Fast forward a bit and we are in rock and roll. The Beatles, Beach Boys and a couple other bands I can't think of right now. Buddy Holly, the Big Bopper, the guy that did La Bamba (I know his name but I can never spell his last name right. Sorry Ritchie). Elvis, Cream, the Monkees, Jefferson Airplane, and my reason for making it through the nineties, the Grateful Dead. 


When you ask someone who lived through the 50's- 70's (Dave?), heck even someone from the eighties, one of the first things they think of is mix tapes. How you would sit for hours listening to the radio, waiting  for that one song to come on, trying to be quick enough to not cut off the first twenty seconds.
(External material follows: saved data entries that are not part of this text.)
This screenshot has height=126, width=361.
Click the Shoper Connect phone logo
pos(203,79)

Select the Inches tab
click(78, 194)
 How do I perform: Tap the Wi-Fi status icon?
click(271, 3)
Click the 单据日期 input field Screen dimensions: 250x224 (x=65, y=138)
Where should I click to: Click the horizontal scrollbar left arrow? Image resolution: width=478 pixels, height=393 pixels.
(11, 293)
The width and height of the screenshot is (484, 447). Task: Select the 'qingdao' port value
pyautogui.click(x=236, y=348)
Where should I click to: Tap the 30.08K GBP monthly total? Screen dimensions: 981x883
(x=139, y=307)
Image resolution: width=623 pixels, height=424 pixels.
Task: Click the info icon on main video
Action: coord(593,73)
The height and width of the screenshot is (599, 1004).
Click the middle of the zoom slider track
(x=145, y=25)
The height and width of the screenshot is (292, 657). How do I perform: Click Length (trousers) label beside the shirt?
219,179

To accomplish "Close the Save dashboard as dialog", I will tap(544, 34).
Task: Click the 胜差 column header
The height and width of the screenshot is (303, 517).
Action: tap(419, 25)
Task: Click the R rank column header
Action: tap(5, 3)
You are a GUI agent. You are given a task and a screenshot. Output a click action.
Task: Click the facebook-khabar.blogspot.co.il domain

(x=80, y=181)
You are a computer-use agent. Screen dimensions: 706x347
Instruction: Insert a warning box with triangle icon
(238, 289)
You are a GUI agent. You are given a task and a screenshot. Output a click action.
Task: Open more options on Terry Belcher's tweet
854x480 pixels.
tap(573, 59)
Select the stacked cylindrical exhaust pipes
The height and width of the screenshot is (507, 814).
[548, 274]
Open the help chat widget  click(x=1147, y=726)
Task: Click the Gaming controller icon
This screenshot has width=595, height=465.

I had a note book that I kept a record of the songs I wanted, which ones I had already gotten and what tapes they were on. I remember my first Mix Tape (some of you know where I'm going with this) being for my half sister's boyfriend. I had the biggest crush on him. I found the tape on my sisters nightstand later with the remains of a joint stubbed out on it. I was heartbroken. My sister was grounded when my father found her stash later. ;)



The Grateful Dead and many other bands made it big because of mix tapes. They weren't very popular until someone had the dedication to sit in a smokey bar or grassy hippie filled park and record them playing a set, then make copies and sell it to friends that had never heard them before. The bands weren't paid for it.  They didn't come back later and say, "Hey, you stole that music. You have to pay us now for all the copies you made and sold. We want our cut." Even through the smokey haze that most of them walked around in they realized that spreading their music through the underground was the way to go. Free advertisement! People actually sell these tapes on ebay.  If Eminem goes for that much....

So how did we get the point where Metallica (! shame on you James) is suing fans for getting their music for free? I know while music being about money is nothing new (minstrels remember?), when did it get to the point that it was ALL ABOUT THA BENJAMINS??  Sorry had to put that in there. lol.  Why do we have to have all these new laws in place to protect the bands from not making money? Music used to belong to everyone not just the privileged few who could afford to buy a $30 cd whenever they felt like it. I'm sorry but to the girl who put her heart into a mix tape because she was poor, those laws are just stupid. To the fan who sat for hours to catch all 20 minutes of a set, then spent forever copying the tape to get the bands name out there, these laws are crushing. 

Tune in next time when we will actually look at these laws and their impact on not just the music industry but the world.

1 comment:

  1. Ouch! I was born in the 60s, so 80s-90s and hair bands would be more of what I grew up with, but we both know that I like an alternative/heavy metal/rapcore mix. I can handle a few "older" songs, though.